Novel Beginnings: Experiments in Eighteenth Century English Fiction by Patricia M. Spacks (Yale) is readable scholarship that fills a gap for readers curious about early novels and how the novel developed. The English novel was born in the 18th century as a popular form that mixed drama and epic with such everyday forms as sermons, accounts of travels, journals and journalism, in an era of expanding literacy. Every early novel was an experiment but many approaches got lost in the rush to a mainstream form. Spacks looks at novels of adventure, development, consciousness, sentiment, manners, gothic fiction and political novels, ending with a lengthy consideration of Tristam Shandy. This book is filled with rich delights and delightful possibilities.

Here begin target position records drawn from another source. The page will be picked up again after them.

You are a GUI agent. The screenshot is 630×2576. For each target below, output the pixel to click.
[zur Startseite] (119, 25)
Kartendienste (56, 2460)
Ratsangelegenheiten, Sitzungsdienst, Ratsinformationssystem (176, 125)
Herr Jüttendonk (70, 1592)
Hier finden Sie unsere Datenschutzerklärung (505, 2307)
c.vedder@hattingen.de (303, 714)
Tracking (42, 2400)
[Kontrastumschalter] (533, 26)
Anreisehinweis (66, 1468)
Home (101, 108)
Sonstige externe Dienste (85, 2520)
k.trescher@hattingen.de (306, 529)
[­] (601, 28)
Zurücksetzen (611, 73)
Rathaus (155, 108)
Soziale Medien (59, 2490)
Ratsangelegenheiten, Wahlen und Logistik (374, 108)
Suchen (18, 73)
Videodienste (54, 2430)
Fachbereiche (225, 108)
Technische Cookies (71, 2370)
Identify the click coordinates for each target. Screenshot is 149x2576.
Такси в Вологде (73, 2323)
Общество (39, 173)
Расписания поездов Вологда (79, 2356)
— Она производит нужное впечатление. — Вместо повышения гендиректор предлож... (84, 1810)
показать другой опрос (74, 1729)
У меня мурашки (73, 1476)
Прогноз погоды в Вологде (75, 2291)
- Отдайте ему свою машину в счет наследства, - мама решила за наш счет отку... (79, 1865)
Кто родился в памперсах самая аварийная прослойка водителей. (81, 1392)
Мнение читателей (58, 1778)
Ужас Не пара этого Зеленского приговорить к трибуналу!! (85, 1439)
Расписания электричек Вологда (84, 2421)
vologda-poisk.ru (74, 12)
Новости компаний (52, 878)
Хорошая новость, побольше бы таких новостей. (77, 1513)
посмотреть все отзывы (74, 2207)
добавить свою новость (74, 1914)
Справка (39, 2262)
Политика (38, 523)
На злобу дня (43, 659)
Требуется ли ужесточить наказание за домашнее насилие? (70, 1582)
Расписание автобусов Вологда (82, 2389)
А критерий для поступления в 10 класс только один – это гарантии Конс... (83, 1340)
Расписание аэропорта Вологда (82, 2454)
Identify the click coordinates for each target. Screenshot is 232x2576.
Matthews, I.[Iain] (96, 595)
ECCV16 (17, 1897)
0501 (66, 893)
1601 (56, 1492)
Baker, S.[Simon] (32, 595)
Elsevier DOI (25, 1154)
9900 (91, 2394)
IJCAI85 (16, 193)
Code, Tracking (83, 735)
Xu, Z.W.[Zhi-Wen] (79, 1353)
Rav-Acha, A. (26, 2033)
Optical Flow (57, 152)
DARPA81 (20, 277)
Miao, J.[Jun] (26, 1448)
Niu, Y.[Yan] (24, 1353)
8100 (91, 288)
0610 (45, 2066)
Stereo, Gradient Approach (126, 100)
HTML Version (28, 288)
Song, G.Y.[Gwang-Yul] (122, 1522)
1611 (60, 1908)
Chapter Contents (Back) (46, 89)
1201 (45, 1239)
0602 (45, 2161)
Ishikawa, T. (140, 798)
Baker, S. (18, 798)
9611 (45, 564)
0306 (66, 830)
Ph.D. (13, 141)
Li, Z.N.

Defiant Gardens: Making Gardens in Wartime by Kenneth I. Helphand (Trinity University Press). From a French soldier’s flower bed on the Western Front in the Great War to an American soldier’s bed of grass near Baghdad in 2004, Helphand considers the impulse and result of creating gardens in the midst of mechanized violence and terror. Growing life in the shadow of death extends to ghetto gardens and gardens in POW camps in World War II. This is a unique history, with a section (“Digging Deeper”) that explores meaning. Nature and beauty versus the worst of machines and human ugliness are some of the stark contrasts that inhabit these human stories. With black and white photographs.
Conversation: A History of A Declining Art by Stephen Miller (Yale) is a history (with particular reference to the “age of conversation” and 18th century British coffeehouses) with a point. In his latter chapters, Miller decries the decline of conversation in an age of cell phones and “anger communities.” But he doesn’t define good conversation as humorless—wit and raillery were once essential. It can be, as Virginia Woolf maintained, a result of “showing off.” But if we can’t converse with Cicero, Montaigne and Defoe, we can at least read about their conversational expectations. I don’t endorse all of Miller’s conclusions, especially about recent decades, but at least it’s a conversation-starter.
Bedrock: Writers on the Wonders of Geology, Edited by Laurel E. Savoy, Eldridge M Moores, and Judith E. Moores (Trinity University Press.) Our modern sense of time and change began with geology. Rock strata revealed by mining and canal digging, along with fossils discovered in the same digs, led to an expanded sense of the earth’s age, and inspired Darwin in his consideration of biological evolution. This anthology takes a very wide view of the subject, including excerpts from writers like Mark Twain, James Joyce, Lucille Clifton and Michael Ondaatje as well as Darwin, Loren Eiseley, John McPhee and Paul Shepard in sections titled “Of Rock and Stone,” “Deep Time,” “Faults, Earthquakes and Tsunamis,” “Volcanoes and Eruptions” (where Ursula Le Guin appears along with Pliny the Younger), “On Mountains and Highlands,” Rivers to the Sea,” “The Work of Ice,” “Wind and Desert” and “Living on Earth.” These pieces add up to senses of where geologic matters fit into the web of life, including how humans interact with these objects and forces—neither animal or vegetable but in some sense, so many clearly feel, alive—in many times and cultures.